Ancient Woodlands and Trees: A Guide for Landscape Planners and Forest Managers

The Cultural Heritage of Woods and Forests

Contrary to popular belief, our ancient woodlands in Britain and across much of Europe, are not ‘wildwoods’, nor even are they remnants of a ‘wildwood’. These truly cultural landscapes mix nature and human history, woven together as a unique and rich tapestry of ecology and history (Rackham, 1976, 1980, 1986, 2006; Smout et al., 2005). The story of the woods is there to be ‘read’ if you have the time, the enthusiasm. The types of landscapes, the geology and the climate, and even to differences in industries and in manufacturing history, have placed varying demands on woods resulting in strong regional distinctiveness. This eco-cultural evolution led to woods with strong, local character depending on the ecological types of woodland present originally, and then varying uses over the centuries. From South Yorkshire’s wood colliers, to the Chilterns bodgers, the tanbark merchants of Cumbria, and the clog makers of North Yorkshire, they each left a unique and indelible footprint in the landscape (Jones, 2003, 1998; Jones and Rotherham, 2012; Jones and Walker, 1997).The crafts and the evidence in the woods of former activities are a unique cultural resource, and like many such aspects of living heritage, are under imminent and on-going threat. In order to safeguard this unique heritage, essentially a living landscape, you first need to find it, and then recognise it, and then care for it (Rotherham, 2013b).

There is widespread popular and academic interest in woodlands, their history and the associated archaeology (Rackham, 1986; Rotherham et al., 2012; Muir, 205; Peterken, 1981; Hayman, 2003; Fowler, 2002; Perlin, 1989; Hare, 1998). However, there is currently very little literature that addresses the history, heritage and archaeology of woods in a coherent and holistic way. With the publication in 2008 of the Woodland Heritage Manual (Rotherham et al., 2008), there is now an accepted approach to this subject across Europe and even in the USA, and the interest in this long-neglected field is growing rapidly. The subject covers a wide range of topics from extractive industries in woods to the crafts based on the extraction or harvesting of woodland products and their processing. For centuries, these crafts were at the centre of British and European societies and cultures, and were fundamental in the creation and protection of many landscapes that we value today.

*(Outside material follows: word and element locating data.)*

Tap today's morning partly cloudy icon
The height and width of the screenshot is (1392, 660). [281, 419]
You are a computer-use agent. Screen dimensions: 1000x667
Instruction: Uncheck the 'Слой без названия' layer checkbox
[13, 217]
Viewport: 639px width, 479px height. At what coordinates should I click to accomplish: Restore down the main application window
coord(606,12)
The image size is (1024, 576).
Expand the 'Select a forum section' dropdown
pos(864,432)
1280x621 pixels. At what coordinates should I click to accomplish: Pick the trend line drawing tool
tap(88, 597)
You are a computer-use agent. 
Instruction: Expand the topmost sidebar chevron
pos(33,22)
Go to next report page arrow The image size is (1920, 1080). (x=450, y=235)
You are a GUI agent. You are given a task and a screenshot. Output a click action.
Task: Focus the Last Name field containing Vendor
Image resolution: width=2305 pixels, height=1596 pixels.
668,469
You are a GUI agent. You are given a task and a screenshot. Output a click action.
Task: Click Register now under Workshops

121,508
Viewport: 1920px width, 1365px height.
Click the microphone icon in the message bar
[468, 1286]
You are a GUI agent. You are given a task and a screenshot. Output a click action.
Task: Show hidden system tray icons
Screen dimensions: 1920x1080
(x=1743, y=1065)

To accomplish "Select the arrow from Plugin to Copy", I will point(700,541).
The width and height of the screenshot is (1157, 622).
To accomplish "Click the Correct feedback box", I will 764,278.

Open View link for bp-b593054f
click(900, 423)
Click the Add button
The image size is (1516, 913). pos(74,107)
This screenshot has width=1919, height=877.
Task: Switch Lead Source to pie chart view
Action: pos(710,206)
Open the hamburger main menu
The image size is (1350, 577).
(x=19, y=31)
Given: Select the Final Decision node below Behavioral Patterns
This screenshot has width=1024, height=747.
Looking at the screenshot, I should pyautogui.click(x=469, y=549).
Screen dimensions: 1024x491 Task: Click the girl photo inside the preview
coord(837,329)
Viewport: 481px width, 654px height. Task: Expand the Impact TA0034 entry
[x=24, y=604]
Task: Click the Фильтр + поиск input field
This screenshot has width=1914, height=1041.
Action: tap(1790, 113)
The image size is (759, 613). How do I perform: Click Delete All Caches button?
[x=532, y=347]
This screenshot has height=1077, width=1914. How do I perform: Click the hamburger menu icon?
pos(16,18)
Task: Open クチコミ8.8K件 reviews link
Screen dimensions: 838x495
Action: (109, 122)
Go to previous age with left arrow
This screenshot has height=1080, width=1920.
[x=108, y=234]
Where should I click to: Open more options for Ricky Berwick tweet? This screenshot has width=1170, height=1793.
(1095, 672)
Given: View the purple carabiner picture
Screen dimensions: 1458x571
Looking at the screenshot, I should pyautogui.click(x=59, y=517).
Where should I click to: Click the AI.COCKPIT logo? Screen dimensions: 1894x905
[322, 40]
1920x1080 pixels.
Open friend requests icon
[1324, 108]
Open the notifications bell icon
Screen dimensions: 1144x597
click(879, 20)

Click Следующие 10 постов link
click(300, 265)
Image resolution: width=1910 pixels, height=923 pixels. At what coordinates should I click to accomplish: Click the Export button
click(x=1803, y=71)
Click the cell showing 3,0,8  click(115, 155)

However, as technologies changed and as markets for products evolved, many of the woodland traditions and crafts were abandoned and forgotten; just a few surviving to the present day. However, the footprints of these craftsmen are indelibly etched into every ‘ancient wood’ across the continent. The only problem then is in recognising and understanding the evidence. Even the woodland wild flowers and their distributions reflect the one-time uses of the sites, as do the formerly ‘worked’ trees; even the humps and bumps of soil now present as archaeology. These woods contain uniquely rich diversities of ‘features’, ancient and modern, from Bronze Age carved stones, to hilltop enclosures and field systems, woodbanks and ditches, trackways, charcoal platforms, Q-pits, bell-pits, quarries, building platforms, and more (e.g. Ardron and Rotherham, 1999; Rotherham and Ardron, 2006; Rotherham, 2007a). The heritage includes archaeology ‘in’ the woods and archaeology ‘of’ the woods. The former is the mix of features protected in the landscape because in the wooded area there has been only limited gross disturbance and destruction. The latter is the heritage associated directly with woodland management and resource use.

This chapter introduces ideas and concepts of the cultural landscapes of wood and forest. It develops approaches to ‘reading’ the evidence of species, archaeology and other heritage. Conservation issues and concerns are also introduced.